ILAS – PACOTE 6 HORAS ·
- Considerar vasopressores para hipotensão que não responda à ressuscitação inicial com líquidos para manter uma pressão arterial média (PAM) ≥ 65 mmHg. ·
- Recoletar o lactato nos pacientes que apresentaram alteração inicial. ·
- Reavaliação da ressuscitação volêmica através da medida de PVC, variação pressão de pulso, variação de distensão da cava, elevação passiva dos membros inferiores, entre outras formas. ·
- Considerar uso de dobutamina nos pacientes cque permanecem com sinais de baixo débito e hipoperfusão. ·
- Considerar hemotransfusão.
Em abril de 2018, autores da Campanha de Sobrevivência à Sepse (CSS), iniciativa da European Society of Intensive Medicine e da Society Critical Care Medicine, publicaram na Intensive Care Medicine, uma nova atualização dos pacotes de tratamento da sepse. Nessa publicação, os pacotes de 3 e 6 horas foram extintos, criando-se o pacote novo de 1 hora.
PACOTE 1 HORA CSS 2018 : ·
- Medida do lactato, devendo ser realizada nova coleta se o nível inicial estiver alterado, dentro das próximas 2-4 horas; ·
- Coleta de hemoculturas antes do início do antibiótico, não devendo ser retardado o seu início caso seja possível a realização da coleta; ·
- A terapia empírica de amplo espectro com um ou mais antimicrobianos intravenosos para cobrir todos os patógenos prováveis deve ser iniciada imediatamente para pacientes com sepse ou choque séptico; ·
- Administração rápida de cristaloide 30ml/kg se hipotensão ou lactato maior ou igual a 4 mmol/L, devendo ser concluída nas primeiras 3 horas. ·
- Dar vasopressores se paciente estiver com hipotensão durante ou após a ressuscitação volêmica para manter PAM ≥ 65 mmHg.

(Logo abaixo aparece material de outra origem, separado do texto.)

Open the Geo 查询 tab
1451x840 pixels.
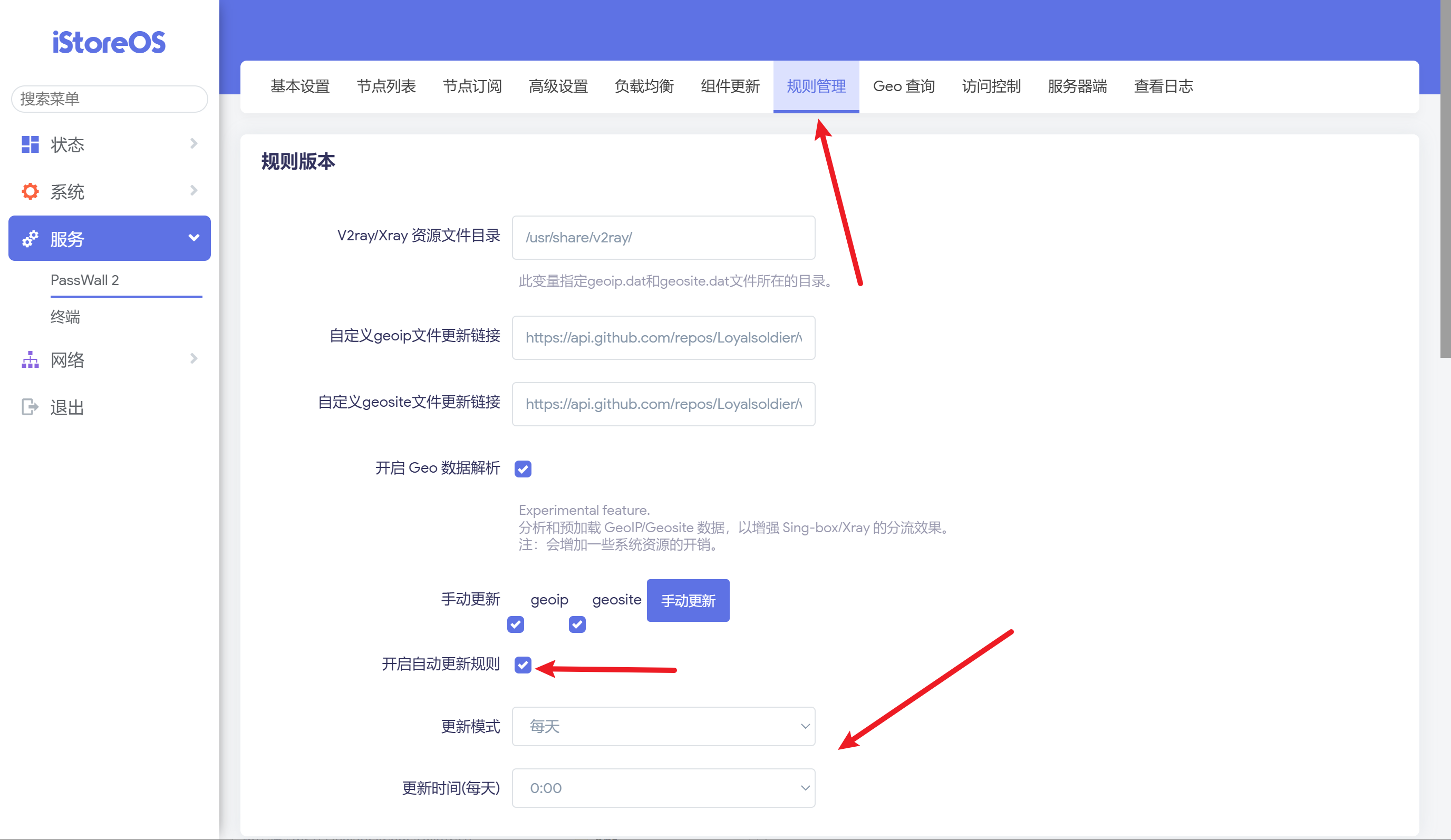tap(903, 86)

Aproximadamente, um mês após a publicação desse artigo, o ILAS, em seu programa de melhoria de qualidade, optou por adotar o novo pacote de 1 hora, porém com algumas ressalvas:
ILAS PACOTE 1 HORA 2018 ·
- A terapia empírica de amplo espectro com um ou mais antimicrobianos intravenosos para cobrir todos os patógenos prováveis deve ser iniciada imediatamente para pacientes com sepse ou choque séptico; ·
- Coleta de hemoculturas antes do início do antibiótico, não devendo ser retardado o início do tratamento caso não seja possível a realização da coleta; ·
- Medida do lactato, devendo ser realizada uma segunda coleta como tempo limite de 4 horas por ser fundamental a manutenção do indicador; ·
- Administração de fluidos quando pertinente, adotando o início da hipotensão ou a identificação da hiperlactatemia como tempo zero para início da reposição volêmica (cristaloide 30ml/kg).
- Não é factível definir a necessidade do vasopressor na primeira hora, pois sua indicação dependerá da resposta à reposição volêmica de cada paciente;
- A reavaliação do status volêmico e da perfusão dos pacientes em choque será mantido como limite de 6 horas para ser completado.
Nossa opinião:
Julgamos que a mudança proposta pelo ILAS para o novo pacote de uma hora é o entendimento da urgência na abordagem do paciente com sepse, mesmo nos países com limitação dos recursos.
A proposta realizada pela CSS é pertinente, porém devemos atentar que, do ponto de vista de qualidade, também se faz necessário manter o paciente numa linha contínua de cuidado. Quando o foco se restringe à primeira hora, existe o risco de perda desse seguimento.
O tratamento da sepse deve ter como objetivos primordiais o controle do quadro infeccioso e a proposta de ajuste hemodinâmico. A análise sobre a necessidade do uso ou não de vasopressor precocemente deve ser individualizada, personalizando o tratamento à beira-leito.